While some terrible Beyonce song played in the background...

Ken: Ah, I fuckin' hate this song.
Laura: Really? Me and Jessica always thought this is the song you dance naked to in front of the bathroom mirror.
Ken: The only thing I do when I'm naked in front of a mirror is say 'Damn, that's big."
Me: Oh, you too eh?

While playing some gun-shooting, deer-hunting video game...

Me:(after reloading the gun at an astounding speed) Wow, I shot a lot of bullets.
Laura: Didn't your hand get sore from reloading that quickly?
Me: No, I live by myself and don't have a girlfriend - my right hand is the strongest muscle in my entire body.

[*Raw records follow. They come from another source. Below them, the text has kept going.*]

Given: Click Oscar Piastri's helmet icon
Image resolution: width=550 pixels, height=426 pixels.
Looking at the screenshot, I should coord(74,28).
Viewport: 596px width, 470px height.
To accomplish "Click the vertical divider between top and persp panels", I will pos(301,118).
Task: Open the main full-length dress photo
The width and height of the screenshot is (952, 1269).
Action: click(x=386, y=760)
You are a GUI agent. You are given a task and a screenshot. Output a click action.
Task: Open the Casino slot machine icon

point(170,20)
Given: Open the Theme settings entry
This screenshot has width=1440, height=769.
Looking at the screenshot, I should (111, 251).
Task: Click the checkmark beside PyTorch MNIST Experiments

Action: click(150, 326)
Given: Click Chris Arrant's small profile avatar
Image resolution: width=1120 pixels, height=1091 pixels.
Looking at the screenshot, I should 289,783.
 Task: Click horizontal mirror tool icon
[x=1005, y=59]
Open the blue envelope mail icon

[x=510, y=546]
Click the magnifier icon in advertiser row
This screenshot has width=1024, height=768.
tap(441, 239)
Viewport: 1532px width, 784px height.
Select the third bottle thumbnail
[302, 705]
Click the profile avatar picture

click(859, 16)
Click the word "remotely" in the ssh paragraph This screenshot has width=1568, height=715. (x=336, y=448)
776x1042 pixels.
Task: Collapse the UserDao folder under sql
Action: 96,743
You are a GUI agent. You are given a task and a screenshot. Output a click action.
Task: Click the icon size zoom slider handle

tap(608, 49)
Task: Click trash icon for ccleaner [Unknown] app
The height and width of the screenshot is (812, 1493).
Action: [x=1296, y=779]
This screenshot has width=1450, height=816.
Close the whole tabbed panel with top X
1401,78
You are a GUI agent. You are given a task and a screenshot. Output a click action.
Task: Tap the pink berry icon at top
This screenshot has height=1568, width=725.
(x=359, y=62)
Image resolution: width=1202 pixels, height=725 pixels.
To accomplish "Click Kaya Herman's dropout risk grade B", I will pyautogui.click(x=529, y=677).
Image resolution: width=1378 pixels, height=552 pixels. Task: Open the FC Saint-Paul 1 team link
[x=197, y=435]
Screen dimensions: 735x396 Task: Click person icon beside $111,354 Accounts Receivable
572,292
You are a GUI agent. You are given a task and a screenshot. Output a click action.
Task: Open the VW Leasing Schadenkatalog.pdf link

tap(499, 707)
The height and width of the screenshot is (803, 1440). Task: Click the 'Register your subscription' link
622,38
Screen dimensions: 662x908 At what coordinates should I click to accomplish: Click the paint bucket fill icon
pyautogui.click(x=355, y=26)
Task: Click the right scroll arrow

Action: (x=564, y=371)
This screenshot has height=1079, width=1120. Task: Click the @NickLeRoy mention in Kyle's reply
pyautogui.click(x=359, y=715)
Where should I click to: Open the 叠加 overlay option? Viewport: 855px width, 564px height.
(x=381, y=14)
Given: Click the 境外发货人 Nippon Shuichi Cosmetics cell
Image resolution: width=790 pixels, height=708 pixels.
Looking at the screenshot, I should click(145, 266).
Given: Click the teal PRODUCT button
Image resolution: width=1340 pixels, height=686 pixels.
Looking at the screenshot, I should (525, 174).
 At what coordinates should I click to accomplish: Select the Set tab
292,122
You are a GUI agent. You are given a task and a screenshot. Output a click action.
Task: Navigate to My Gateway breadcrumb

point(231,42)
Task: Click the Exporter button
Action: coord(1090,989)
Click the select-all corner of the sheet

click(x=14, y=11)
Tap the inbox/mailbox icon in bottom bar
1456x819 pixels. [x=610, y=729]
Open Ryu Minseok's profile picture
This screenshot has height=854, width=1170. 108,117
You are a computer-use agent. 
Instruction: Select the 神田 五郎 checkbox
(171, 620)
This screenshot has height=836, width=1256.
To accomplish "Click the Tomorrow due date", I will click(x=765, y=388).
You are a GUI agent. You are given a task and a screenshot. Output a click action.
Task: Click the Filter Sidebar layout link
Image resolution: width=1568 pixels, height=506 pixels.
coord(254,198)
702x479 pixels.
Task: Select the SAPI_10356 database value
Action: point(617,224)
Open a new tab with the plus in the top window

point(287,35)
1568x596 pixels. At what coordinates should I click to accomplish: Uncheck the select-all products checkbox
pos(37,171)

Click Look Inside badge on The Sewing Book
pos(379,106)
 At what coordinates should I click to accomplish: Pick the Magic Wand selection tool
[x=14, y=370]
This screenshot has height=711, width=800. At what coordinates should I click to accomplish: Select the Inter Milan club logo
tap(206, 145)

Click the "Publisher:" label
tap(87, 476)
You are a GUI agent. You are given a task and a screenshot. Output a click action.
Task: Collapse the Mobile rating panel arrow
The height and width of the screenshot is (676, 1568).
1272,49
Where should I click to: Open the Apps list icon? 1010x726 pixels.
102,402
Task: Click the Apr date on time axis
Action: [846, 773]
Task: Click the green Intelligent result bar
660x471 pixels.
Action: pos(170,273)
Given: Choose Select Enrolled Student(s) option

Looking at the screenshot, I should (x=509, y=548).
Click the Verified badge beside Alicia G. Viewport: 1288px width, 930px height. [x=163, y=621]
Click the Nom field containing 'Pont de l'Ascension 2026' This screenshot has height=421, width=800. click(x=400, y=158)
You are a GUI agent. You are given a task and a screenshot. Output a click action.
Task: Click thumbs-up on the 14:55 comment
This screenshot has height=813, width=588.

Ah yes, I'm a real comedian.

Saturday, November 08, 2003

"I have to take my contacts out but I can't find my pants." - Melissa [1:29 a.m]

Ah, the drunk dial.

Good times.

Tuesday, November 04, 2003

I was getting my hair cut this morning, and while I was there I was talking to this older guy, who I assumed was the owner of the place. I assumed this because he was opening the cash register and handling the money. So he was either the owner, or he was robbing the place.

Owner: So you work at the paper eh? Reporters don't seem to stay there for very long.
Me: Yeah, there's a lot of turnover lately with people leaving for bigger jobs. Eventually I'd like to get back to Vancouver, but I'm happy here for now.
Owner: You'd be surprised by how many people I hear say that, but then end up staying in Peace River forever.

Peace River. Forever.

God help me.

Wednesday, October 29, 2003

Mike and I are discussing who would be victorious in a duel between the two of us. Why are we dueling in the first place, you may wonder? Well, my blog-reading friends, we are dueling for the overexaggerated-internet-conversation-love of Ms. Melissa White. Here is an abridged version of our argument:

Mike: You simply cannot compete with my devious tactics.
Nick: I'd still kick your ass.
Mike: As if. I'd have the power of Papp on my side, which you foolishly bestowed upon me. In your unwitting ways you have sealed your doom.
Nick: That's okay, I'll have fish guy on my side!
Mike: Fish guy? Who, Seabass? aka Alan Bass? Dude, you can HAVE Alan Bass, what's he going to do, wave a textbook at me?
Mike: No, wait. He'd be great in a fight! As soon as things get tough...he'd resign!


Score: Mike 1. Alan 0. (Nick 7)

Tuesday, October 28, 2003

For those people I've talked to on messenger recently, they know I frequently go offline because my internet connection craps out. Well, this is what I'm blaming it on : Apparently communications are being disrupted by forces from beyond our planet. Seriously.

Some kind of solar flare type thing has been spewed from the sun, and is hurtling towards earth at an incredible speed.

Somebody better call Bruce Willis and Ben Affleck.

Saturday, October 25, 2003

I just heard college football's dumbest announcer. It's the Alabama-Tennessee game, and it's only 3-0 Alabama in the first half.

Announcer: I dont want to be overly dramatic or anything, but this is going to be a huge play for Alabama. actually, it may be the most important play of the whole season.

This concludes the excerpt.